Enormous Colorful Bombs
If enemies get too close, push either button on the nun chuck and a
kill-everything bomb will go off, taking out all your enemies.
Points for Everything
Whenever you destroy an enemy, you get points. If it moves, shoot it. If it doesn’t move, shoot it. If it disrupts the fabric of space itself, shoot it.
As you play, you get awards, in addition to the high score list, which is easy to get on and bump off the default scores; no one wants to look at scores from the game designer anyhow.
Cumulative Score Multipliers
Destroyed enemies leave behind little golden bits which you simply have to zoom near,
accuracy doesn’t matter, and you’ll consume them; doing so gives you
score multipliers. You can have very big multipliers.
Money Does Buy Happieness
Earning multipliers is like accruing currency, you can save up between games. Currency unlocks
different playing fields, new enemies, and more wonderful things.
A.I. On Your Side
In addition to your ship, there’s a
totally hands free drone.
Your drone stays near you, and using some very basic artificial intelligence, it helps you.
You can buy different skills for your drone. The more currency you have, the more skills you can purchase. And, get this, one of the drone’s tasks can be to collect more currency. Clever.
Longer Play
Think back to how many times you’ve played an arcade game and lost a life because you missed something trivial or committed a dumb mistake.
You may have your drone shoot, defend, snipe, or do one of any number of a selected set of tasks. You pick which, making compensates for weakness in your play style or leverage your strengths.
If you miss something during play, aren’t playing attention, or aren’t looking where you’re going, there’s a really good chance that the drone will take care of it for you.
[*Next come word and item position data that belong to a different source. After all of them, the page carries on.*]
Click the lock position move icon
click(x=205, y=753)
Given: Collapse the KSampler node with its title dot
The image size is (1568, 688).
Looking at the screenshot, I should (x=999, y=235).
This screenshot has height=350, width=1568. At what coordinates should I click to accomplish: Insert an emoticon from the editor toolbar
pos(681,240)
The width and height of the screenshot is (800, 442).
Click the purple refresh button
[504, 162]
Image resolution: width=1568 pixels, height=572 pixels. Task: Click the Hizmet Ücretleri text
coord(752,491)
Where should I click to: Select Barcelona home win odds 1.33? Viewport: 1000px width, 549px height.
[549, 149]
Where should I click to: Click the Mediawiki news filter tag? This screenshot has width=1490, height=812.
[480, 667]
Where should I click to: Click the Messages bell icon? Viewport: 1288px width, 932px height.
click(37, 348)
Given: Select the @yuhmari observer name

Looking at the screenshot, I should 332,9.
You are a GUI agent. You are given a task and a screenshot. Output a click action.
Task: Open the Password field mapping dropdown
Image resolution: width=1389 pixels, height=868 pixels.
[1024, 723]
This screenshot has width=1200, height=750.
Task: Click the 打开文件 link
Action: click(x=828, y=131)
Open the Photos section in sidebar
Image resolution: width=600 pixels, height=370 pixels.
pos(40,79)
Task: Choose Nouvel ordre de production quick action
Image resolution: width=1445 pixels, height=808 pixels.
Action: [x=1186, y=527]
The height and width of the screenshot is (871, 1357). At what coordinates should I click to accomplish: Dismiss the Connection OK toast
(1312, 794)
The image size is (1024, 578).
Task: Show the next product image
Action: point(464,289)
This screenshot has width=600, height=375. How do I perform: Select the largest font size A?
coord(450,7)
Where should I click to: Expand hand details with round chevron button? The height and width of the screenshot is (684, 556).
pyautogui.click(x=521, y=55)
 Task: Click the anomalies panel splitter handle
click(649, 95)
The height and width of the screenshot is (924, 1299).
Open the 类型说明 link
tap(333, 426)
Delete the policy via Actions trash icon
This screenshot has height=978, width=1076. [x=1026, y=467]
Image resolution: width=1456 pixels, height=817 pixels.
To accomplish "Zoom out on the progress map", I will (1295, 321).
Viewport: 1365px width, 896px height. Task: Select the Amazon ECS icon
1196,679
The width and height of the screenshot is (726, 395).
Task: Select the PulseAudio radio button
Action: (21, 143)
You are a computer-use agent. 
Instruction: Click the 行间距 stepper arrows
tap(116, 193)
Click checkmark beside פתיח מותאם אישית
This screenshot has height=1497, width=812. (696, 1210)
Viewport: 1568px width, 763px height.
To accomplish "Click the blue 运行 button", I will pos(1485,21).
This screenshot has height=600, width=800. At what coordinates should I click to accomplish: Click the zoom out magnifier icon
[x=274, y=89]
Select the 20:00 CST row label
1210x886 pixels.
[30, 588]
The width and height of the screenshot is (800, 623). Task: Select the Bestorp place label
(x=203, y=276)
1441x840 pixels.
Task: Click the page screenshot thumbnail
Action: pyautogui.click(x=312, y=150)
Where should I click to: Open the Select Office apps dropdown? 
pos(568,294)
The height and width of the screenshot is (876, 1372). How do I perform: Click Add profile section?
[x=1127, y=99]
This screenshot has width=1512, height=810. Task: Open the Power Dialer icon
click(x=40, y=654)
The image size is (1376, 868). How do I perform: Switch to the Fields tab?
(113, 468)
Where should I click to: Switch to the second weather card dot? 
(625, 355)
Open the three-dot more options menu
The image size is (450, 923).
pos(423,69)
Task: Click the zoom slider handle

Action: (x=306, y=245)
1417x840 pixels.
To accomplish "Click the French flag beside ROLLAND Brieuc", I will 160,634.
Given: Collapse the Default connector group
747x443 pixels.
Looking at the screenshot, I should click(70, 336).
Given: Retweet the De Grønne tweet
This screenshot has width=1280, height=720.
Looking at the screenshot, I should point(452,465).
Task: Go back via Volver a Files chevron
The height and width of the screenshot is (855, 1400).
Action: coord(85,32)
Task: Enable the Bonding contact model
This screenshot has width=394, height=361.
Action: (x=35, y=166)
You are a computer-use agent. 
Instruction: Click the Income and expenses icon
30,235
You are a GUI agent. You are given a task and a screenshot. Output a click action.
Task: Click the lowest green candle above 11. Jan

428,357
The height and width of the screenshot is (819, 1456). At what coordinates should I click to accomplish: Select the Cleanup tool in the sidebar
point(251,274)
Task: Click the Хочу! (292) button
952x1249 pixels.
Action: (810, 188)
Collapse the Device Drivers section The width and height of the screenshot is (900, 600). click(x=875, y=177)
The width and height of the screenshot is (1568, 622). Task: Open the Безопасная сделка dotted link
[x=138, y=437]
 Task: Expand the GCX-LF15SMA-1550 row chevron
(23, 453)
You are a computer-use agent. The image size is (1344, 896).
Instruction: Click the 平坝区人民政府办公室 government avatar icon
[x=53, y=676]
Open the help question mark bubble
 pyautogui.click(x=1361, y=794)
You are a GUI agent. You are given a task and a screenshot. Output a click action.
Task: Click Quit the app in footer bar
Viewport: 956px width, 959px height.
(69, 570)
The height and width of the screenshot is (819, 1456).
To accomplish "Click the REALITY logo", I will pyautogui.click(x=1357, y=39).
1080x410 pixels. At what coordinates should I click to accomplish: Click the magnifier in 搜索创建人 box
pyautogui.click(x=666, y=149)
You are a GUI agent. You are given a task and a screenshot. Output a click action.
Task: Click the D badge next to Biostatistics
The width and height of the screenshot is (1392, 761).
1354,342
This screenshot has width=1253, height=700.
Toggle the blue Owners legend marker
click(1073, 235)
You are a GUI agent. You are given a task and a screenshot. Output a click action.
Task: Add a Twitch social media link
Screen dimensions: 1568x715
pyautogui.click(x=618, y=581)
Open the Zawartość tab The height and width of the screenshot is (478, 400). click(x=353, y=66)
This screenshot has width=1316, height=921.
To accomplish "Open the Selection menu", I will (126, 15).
Play lasts longer and is more enjoyable because little accidents don’t matter.
The Addiction Feedback Loop
The more you play with a drone using a particular skill, the smarter it gets. The better you play, the faster that
it gets smarter; it literally accumulates experience. With enough experience, the drone levels and plays even better, helping you even more.
Meaning, that after you finish a game, the drone is more capable, and you’ll do better in the next game at the same level of effort. So you do.
But then your drone levels, so now you want to play again to see what the new capability is. So you do.
You get more kills with a better drone. That directly translates to higher scores and more currency. And, more currency means new drone skills and more experience. Which, gives you a better drone. That takes you back to more kills.
Every time you finish a game, the next carrot is just withing reach — if you play one more time.
Pure evil. The best kind.
Features, features, features
Aside from the ton of worlds and surprises you can unlock, the disc has more.
Yes, you can play with another player. Even more surprising, if they have a Nintendo DS, your Wii will go WiFi and connect to it.
There’s also a Retro version as part of the game as well.
The game experience itself is fresh.
Plus the game itself comes in at about $10 cheaper than other main titles, it’s so affordable it’s not worth resisting.
Walt gives the Wii’s Geometry Wars: Galaxy two carpel tunnel thumbs up!